Trump, el ganancioso

En medio de la grave emergencia sanitaria que sortea México, una violencia sin precedente y la peor crisis económica que se tenga memoria, el presidente, Andrés Manuel López Obrador decidió dejar por unos días el Palacio Nacional para ir a la Casa Blanca a oxigenar la candidatura del presidente de Estados Unidos (EU), Donald Trump quien busca reelegirse en el cargo por un segundo periodo de gobierno.

El pretexto del encuentro en Washington fue la puesta en marcha del T-MEC, al que por cierto no se presentó el primer ministro de Canadá, Justin Tradeau quien no fue invitado por Trump, sino por López Obrador, el cual insistió constantemente para que acudiera el canadiense. Al final del día, se trató de una ‘cita para dos’.

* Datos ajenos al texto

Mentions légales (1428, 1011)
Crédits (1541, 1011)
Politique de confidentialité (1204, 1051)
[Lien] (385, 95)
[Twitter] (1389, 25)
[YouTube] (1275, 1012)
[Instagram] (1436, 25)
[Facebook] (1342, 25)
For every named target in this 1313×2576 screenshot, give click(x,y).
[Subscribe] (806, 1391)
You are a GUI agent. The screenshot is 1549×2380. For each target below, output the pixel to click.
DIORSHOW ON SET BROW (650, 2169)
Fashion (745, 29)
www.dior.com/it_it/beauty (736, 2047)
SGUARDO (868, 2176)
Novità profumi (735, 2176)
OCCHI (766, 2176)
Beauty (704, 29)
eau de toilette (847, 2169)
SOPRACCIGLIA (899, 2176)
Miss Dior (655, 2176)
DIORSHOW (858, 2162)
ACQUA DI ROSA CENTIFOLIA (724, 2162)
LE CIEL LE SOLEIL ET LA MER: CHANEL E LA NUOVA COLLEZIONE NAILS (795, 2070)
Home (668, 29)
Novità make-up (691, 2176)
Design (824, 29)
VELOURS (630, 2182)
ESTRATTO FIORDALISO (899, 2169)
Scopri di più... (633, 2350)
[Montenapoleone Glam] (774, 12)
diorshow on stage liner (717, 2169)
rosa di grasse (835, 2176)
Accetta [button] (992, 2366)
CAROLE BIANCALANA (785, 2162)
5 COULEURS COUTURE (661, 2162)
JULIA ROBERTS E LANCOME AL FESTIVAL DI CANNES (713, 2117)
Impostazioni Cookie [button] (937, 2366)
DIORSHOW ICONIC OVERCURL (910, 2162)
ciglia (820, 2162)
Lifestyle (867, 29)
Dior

Como aquí se había anticipado, el ganancioso de esta reunión bilateral fue el mandatario norteamericano quien busca congraciarse con la comunidad hispana que representa unos 30 millones de votantes entre chicanos o México-americanos.

Y es que el favorito en la carrera por la presidencia es el demócrata, Joe Biden quien aventaja 14 puntos al republicano según las más recientes encuestas realizadas en la unión americana previo a las elecciones de este 2020.

Por eso el viraje en el discurso de Trump hacia México, ahora tendió su mano de amistad, cuando en el 2016 llamó a los mexicanos, drogadictos, criminales y violadores.

El encuentro fue más para tomarse la foto, para las ‘benditas redes sociales’, para el lucimiento y para que el equipo de campaña del inquilino de la Casa Blanca difundiera un video de AMLO en el que habla bien del gobierno de Trump, cuando pesan sobre su administración acusaciones por el mal manejo de la pandemia que tiene a más de 3 millones de norteamericanos infectados por el coronavirus.

Pero además, no se abordaron los temas espinosos para ambos países, como la construcción del muro fronterizo y que según Trump, debe pagar México, las amenazas contra los ‘dreamers’ mexicanos, el racismo contra la comunidad latina, la crisis humanitaria en la frontera y el tráfico de armas.

Todo quedó aparentemente en el olvido, no hubo pleitos según López Obrador, se llevaron de maravilla, de intercambio de piropos, de buenas palmadas, de obsequios, de gusto al paladar y de brindis durante la cena que ofreció el presidente norteamericano a la comitiva mexicana.

Lejos de una visita que traiga progreso a México, el originario de Macuspana debe prender sus velas y ponerse a rezar si no gana la presidencia su nuevo ‘amigo’, Donald Trump. Al tiempo.